Final answer:
To solve the system of equations by substitution, choose one equation to solve for one variable in terms of the other, substitute this expression into the other equation, solve for the remaining variable, and substitute the value back into any of the original equations to find the value of the other variable. The solution to the given system of equations is (1, 3.5).
Step-by-step explanation:
To solve the system of equations by substitution, follow these steps:
- Choose one equation to solve for one variable in terms of the other.

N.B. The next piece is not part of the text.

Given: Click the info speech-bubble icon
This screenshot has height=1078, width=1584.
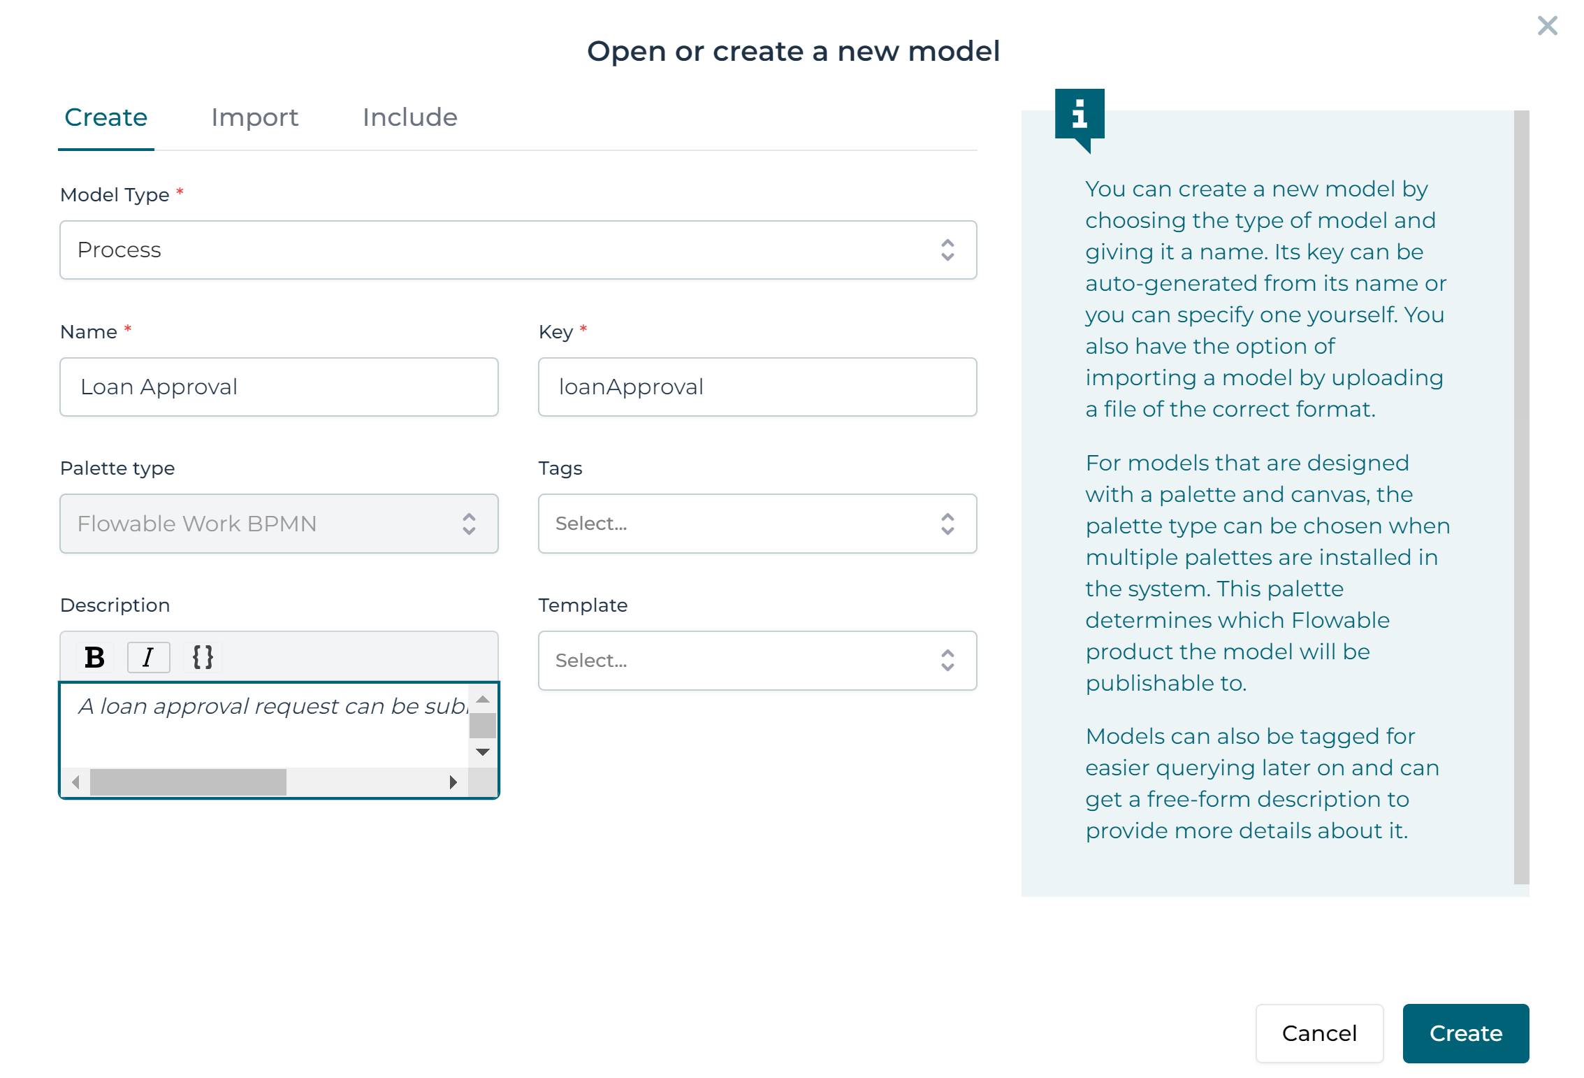Looking at the screenshot, I should [1080, 115].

- Substitute this expression into the other equation.
- Solve the resulting equation for the remaining variable.
- Substitute this value back into any of the original equations to find the value of the other variable.
- Write the solution as an ordered pair (x, y).
For the given system:
-4.5x-2y=-12.5
3.25x-y=-0.75
First, let's solve the second equation for y:
y = 3.25x + 0.75
Next, substitute this expression for y in the first equation:
-4.5x - 2(3.25x + 0.75) = -12.5
Simplify and solve for x:
-4.5x - 6.5x - 1.5 = -12.5
-11.5x - 1.5 = -12.5
-11.5x = -11
x = 1
Finally, substitute this value of x back into the equation y = 3.25x + 0.75 to find y:
y = 3.25(1) + 0.75
y = 3.5
Therefore, the solution to the system of equations is (1, 3.5).